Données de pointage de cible
◇ ◇ ◇ ◇

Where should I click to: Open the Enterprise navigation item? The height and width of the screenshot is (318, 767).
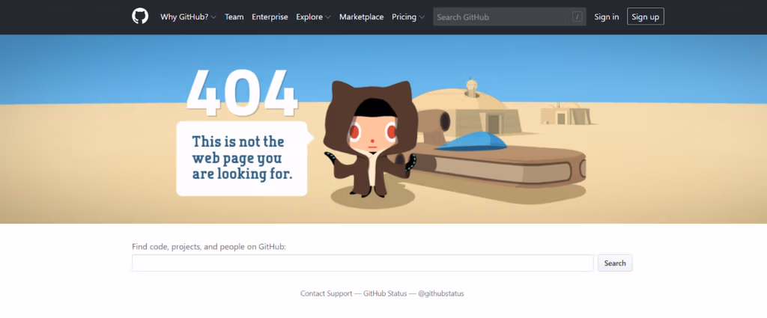click(x=270, y=16)
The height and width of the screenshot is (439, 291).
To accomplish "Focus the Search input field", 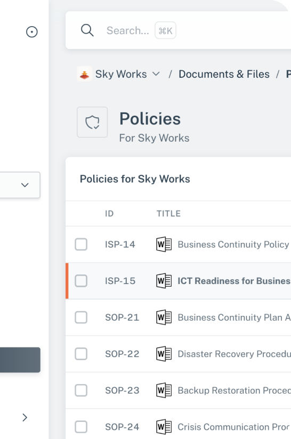I will (x=128, y=30).
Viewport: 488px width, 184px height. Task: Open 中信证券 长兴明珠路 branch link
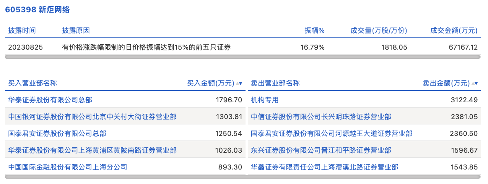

◇ ◇ ◇ ◇

Consigne >> Indiquez combien de lignes des items contiennent la chaîne « width », en tenant compte de la casse. Donnez ce nombre seul.

Réponse >> 3